About this exercise. Go over the material below and report every line that contains the word "computer".

Input.

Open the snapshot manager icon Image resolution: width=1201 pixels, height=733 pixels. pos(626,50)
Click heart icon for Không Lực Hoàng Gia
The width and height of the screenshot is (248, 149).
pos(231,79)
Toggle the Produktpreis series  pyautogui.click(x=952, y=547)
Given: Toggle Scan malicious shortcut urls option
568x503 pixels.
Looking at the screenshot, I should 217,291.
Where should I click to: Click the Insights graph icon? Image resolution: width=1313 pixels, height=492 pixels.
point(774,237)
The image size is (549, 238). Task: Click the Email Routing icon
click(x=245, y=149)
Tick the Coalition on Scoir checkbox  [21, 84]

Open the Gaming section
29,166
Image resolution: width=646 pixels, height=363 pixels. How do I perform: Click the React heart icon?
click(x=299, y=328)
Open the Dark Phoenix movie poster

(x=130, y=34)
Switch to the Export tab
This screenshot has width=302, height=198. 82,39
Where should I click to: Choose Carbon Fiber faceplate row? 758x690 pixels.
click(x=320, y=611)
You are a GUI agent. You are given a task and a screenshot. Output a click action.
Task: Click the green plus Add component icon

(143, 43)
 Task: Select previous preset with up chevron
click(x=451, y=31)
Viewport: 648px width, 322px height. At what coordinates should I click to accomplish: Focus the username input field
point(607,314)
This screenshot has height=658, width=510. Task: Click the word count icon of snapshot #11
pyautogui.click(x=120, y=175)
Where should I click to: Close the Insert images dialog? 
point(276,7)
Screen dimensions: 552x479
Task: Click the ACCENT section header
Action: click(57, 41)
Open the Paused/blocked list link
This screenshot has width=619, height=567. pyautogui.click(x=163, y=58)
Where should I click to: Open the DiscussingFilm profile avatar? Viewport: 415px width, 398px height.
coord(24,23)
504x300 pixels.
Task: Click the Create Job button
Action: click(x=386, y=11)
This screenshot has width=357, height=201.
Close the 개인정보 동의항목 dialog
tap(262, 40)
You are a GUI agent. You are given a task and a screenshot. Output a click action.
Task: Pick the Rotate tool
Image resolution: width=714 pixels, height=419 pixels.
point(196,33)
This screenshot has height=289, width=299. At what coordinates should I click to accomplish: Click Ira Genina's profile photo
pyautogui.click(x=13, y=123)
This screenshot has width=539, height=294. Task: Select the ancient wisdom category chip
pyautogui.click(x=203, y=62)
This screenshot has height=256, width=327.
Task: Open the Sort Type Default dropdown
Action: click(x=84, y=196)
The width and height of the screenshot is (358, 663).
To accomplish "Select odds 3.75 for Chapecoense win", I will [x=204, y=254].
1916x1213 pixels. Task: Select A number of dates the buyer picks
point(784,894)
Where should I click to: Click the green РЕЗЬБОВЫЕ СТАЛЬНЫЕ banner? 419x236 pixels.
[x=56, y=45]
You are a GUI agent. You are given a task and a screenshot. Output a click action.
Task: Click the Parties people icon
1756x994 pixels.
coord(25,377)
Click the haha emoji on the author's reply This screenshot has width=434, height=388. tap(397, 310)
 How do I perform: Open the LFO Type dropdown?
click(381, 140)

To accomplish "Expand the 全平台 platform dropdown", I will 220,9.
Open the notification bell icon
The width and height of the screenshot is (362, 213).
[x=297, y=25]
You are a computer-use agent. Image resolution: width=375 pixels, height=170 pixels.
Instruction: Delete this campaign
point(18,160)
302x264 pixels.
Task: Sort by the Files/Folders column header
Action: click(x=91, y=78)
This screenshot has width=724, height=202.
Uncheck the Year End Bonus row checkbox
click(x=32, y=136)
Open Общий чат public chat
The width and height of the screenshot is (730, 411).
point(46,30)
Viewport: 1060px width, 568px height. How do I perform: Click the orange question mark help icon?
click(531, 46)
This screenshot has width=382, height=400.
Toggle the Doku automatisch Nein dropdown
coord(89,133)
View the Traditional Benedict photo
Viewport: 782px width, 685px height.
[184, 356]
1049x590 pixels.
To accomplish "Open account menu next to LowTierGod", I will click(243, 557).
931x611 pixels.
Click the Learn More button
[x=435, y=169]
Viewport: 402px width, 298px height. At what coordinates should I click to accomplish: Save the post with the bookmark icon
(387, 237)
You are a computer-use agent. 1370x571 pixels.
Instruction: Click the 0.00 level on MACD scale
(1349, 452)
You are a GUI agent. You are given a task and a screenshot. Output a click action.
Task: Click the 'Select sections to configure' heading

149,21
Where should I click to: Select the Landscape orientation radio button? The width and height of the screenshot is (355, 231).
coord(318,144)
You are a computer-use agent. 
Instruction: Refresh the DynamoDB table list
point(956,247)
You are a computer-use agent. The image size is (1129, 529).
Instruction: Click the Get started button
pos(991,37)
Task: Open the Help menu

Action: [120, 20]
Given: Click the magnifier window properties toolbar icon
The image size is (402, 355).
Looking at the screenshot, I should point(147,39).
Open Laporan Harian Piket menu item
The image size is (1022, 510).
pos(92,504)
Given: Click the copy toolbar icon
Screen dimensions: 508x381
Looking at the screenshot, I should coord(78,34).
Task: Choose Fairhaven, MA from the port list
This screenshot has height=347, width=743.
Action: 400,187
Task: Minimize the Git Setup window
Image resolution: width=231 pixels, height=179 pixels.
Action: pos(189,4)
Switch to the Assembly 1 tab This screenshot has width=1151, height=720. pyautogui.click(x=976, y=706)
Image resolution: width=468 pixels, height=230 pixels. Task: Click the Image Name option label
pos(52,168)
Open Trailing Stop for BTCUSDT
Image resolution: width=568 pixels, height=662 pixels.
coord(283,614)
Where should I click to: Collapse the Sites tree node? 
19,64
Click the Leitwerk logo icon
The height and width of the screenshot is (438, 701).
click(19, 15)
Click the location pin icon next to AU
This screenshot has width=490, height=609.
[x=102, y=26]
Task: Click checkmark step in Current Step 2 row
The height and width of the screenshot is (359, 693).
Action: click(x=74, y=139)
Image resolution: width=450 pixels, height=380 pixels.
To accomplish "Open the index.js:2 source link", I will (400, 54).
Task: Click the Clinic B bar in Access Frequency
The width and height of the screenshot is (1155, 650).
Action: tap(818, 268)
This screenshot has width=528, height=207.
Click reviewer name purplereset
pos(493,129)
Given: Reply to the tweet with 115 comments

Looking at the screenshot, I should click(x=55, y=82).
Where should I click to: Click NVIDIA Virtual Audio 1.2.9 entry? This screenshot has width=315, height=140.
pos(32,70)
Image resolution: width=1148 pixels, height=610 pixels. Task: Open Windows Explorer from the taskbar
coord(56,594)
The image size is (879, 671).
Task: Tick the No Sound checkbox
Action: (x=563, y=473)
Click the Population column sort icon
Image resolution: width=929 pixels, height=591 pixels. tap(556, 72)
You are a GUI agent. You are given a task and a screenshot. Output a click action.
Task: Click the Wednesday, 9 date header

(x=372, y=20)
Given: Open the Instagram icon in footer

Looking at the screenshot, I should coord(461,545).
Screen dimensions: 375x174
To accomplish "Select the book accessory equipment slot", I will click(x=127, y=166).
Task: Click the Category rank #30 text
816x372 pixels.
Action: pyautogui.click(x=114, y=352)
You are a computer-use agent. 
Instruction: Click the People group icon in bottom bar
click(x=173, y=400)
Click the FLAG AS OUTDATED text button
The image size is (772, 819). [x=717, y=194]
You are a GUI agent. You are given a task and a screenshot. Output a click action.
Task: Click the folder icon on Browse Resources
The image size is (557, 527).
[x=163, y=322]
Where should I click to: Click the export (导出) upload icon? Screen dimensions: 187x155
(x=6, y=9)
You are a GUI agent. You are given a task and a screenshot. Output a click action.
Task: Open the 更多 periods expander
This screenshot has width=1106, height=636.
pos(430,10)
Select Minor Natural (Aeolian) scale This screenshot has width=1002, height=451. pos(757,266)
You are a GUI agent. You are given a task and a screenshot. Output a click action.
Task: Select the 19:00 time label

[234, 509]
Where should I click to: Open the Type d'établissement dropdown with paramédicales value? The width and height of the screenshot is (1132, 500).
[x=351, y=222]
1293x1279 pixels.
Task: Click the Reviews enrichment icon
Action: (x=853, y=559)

Expected answer.
You are a computer-use agent. Image resolution: width=375 pixels, height=170 pixels.
You are a computer-use agent. 1370x571 pixels.
You are a computer-use agent. 
You are a computer-use agent. The image size is (1129, 529).
You are a computer-use agent. 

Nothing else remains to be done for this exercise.